Salammbô

Art Imitates Life Imitates Art

June 2, 2021By Heidi EllisonDaytrips From Paris, Exhibitions
"Salammbô" (1893), by Victor Prouvé. © Nancy, Palais des Ducs de Lorraine-Musée Lorrain, P. Buren
“Salammbô” (1893), by Victor Prouvé. © Nancy, Palais des Ducs de Lorraine-Musée Lorrain, P. Buren

The lovely Musée des Beaux-arts in Rouen is celebrating the bicentennial of the birth of its famed native son Gustave Flaubert with a clever exhibition based on his historical novel Salammbô.

Why Salammbô and not the much more famous Madame Bovary? Because Madame Bovary, which has inspired many films, did not inspire much in the world of the arts while Salammbô, perhaps because of its exotic foreign location set far in the past, spurred a huge outpouring of works – paintings, sculptures, illustration, films, operas, comic strips and even video games.

To set the stage: after the publication of Madame Bovary, Flaubert was tried by the French government for “immorality” but was eventually acquitted. Fed up with the times he lived in and disgusted with the official reaction to his book, he turned to Antiquity for his next novel, setting Salammbô in ancient Carthage in the third century BCE.

Meanwhile, the French were chomping at the bit for his next novel, expecting something just as racy as Madame Bovary. The author kept them waiting for five years, however, while he conducted his trademark meticulous research into the subject, even traveling to Tunisia in 1858, and completely revising the novel afterward, even though there was not much to be seen of Carthage there, so completely had it been destroyed by the Romans in 146 BCE.

When Salammbô finally came out in 1862, it was a huge success.

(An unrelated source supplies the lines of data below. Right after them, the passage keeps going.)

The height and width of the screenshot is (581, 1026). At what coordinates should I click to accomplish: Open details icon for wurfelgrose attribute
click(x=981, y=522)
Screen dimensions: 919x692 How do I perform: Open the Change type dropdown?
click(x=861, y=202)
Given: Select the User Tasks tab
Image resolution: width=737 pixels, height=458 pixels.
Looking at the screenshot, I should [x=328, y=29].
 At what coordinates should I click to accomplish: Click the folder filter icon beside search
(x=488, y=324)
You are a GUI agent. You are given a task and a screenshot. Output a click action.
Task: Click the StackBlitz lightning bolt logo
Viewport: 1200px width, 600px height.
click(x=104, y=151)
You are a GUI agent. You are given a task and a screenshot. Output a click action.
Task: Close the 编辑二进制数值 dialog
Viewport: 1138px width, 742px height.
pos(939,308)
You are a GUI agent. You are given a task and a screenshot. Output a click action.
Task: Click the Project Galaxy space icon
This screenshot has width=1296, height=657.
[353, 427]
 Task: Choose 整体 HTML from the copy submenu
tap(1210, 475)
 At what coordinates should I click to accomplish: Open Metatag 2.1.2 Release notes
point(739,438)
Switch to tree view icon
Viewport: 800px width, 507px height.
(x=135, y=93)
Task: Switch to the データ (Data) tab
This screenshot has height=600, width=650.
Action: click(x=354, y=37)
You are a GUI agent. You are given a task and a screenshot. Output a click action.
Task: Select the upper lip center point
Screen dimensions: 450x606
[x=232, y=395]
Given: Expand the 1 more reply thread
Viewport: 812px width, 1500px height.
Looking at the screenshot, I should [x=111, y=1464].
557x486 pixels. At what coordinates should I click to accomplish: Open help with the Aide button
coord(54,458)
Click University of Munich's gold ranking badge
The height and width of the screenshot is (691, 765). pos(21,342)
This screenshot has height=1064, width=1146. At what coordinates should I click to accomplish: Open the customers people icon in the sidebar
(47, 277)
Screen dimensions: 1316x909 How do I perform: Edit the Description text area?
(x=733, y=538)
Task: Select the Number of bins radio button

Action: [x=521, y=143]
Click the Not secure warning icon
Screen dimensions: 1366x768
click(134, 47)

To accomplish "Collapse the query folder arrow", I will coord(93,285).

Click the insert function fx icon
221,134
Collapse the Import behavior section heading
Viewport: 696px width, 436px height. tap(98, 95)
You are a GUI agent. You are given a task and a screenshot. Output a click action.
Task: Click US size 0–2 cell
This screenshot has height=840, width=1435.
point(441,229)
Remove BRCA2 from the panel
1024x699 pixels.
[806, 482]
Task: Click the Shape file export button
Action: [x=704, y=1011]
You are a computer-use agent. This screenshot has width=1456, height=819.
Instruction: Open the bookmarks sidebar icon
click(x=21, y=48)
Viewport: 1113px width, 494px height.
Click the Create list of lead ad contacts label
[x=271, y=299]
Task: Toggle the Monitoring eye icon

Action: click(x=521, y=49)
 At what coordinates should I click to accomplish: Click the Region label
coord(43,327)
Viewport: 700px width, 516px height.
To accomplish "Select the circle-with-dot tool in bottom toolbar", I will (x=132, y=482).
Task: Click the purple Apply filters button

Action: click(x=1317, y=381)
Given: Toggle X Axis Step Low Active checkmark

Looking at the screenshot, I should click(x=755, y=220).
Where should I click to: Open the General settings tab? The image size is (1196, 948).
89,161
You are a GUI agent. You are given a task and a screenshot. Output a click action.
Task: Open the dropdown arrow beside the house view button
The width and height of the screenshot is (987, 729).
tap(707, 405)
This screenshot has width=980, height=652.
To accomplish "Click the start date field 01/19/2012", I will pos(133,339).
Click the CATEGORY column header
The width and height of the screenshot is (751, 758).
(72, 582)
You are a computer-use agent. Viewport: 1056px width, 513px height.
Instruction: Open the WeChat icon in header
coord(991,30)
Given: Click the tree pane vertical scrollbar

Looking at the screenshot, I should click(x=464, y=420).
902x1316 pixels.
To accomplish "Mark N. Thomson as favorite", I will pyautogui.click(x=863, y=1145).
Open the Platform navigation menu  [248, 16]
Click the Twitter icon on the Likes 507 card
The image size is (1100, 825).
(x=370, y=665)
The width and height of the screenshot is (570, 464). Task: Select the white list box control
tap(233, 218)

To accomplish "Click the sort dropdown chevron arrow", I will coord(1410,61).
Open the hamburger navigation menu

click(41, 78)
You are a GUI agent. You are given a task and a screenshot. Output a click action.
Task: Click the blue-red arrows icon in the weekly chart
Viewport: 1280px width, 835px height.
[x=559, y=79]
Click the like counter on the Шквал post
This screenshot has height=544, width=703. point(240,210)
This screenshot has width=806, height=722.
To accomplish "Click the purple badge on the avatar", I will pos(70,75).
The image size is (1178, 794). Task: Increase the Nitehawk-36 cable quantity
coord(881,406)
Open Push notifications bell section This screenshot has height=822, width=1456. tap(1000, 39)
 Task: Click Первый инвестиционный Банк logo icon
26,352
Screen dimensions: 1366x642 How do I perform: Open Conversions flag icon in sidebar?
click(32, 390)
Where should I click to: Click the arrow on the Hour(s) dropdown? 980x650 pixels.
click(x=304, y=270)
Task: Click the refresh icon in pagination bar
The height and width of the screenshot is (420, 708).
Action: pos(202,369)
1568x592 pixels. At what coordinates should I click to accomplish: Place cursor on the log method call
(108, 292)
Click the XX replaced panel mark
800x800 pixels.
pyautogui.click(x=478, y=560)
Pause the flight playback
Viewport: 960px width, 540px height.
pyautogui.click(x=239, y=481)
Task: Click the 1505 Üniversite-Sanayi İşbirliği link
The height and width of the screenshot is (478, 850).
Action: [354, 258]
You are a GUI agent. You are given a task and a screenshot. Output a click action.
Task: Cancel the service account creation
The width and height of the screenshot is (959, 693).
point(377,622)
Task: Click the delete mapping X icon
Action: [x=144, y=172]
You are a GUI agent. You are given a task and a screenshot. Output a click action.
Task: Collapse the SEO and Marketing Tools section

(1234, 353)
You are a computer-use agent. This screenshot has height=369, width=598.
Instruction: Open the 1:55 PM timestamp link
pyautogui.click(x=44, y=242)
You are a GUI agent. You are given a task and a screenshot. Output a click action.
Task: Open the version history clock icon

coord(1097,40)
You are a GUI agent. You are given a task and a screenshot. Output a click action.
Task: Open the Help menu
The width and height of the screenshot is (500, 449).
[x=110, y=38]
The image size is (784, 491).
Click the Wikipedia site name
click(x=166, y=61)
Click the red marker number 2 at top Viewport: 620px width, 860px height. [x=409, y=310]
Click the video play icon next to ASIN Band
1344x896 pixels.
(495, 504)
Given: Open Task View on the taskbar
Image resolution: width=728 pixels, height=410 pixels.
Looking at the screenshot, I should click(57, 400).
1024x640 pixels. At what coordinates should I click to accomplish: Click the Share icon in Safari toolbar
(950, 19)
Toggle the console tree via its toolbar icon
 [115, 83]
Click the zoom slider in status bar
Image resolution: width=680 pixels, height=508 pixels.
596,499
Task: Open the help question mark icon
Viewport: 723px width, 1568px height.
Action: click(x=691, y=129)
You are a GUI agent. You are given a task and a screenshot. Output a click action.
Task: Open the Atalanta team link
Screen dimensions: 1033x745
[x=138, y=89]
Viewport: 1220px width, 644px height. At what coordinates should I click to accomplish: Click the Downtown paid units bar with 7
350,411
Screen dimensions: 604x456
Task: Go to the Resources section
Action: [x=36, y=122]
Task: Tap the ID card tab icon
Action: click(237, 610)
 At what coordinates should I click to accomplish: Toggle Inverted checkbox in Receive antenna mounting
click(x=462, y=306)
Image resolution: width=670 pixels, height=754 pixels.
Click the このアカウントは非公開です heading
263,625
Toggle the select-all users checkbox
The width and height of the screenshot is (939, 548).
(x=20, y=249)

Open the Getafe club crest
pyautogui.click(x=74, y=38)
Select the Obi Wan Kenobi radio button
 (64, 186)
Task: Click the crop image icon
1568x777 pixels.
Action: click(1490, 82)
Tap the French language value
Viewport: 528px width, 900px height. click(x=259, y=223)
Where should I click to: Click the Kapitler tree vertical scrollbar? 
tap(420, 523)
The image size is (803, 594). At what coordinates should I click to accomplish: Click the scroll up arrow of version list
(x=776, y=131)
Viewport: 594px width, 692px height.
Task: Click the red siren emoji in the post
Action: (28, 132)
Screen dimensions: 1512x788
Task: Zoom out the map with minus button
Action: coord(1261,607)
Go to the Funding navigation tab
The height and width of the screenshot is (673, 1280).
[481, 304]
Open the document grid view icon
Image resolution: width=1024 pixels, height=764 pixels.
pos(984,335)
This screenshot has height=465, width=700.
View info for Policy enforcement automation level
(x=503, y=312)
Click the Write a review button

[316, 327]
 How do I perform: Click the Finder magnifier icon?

It was as hot a topic among friends as the latest Netflix series is today. As Le Figaro reported at the time: “Salammbô went on sale Thursday. Friends meeting up on the boulevards said to each other: ‘Where are you going?’ ‘I’m going home to read Salammbô. And you?’ ‘I’m on my way to buy Salammbô and then go home.’” The hotspots on the boulevards must have been very quiet that evening.

The novel, loosely based on Greek historian Polybius‘s Histories, tells the story of the revolt of mercenaries who were not paid for their services by Carthage. The heroes are Salammbô, daughter of the city’s magistrate and high priestess of the moon goddess, and Mâtho, a leader of the mercenaries. While the war between the mercenaries and the city takes up most of the novel, it was the naked Salammbô’s highly erotic ritual dance with a python entwined around her body that appealed to many artists.

The subject was so common that when artist Max Ernst found a painting of a voluptuous snake-entwined Salammbô by Michel Richard-Putz at a flea market, he painted over most of it, leaving visible only the body from the waist down, in an early example of the appropriation of another artist’s work.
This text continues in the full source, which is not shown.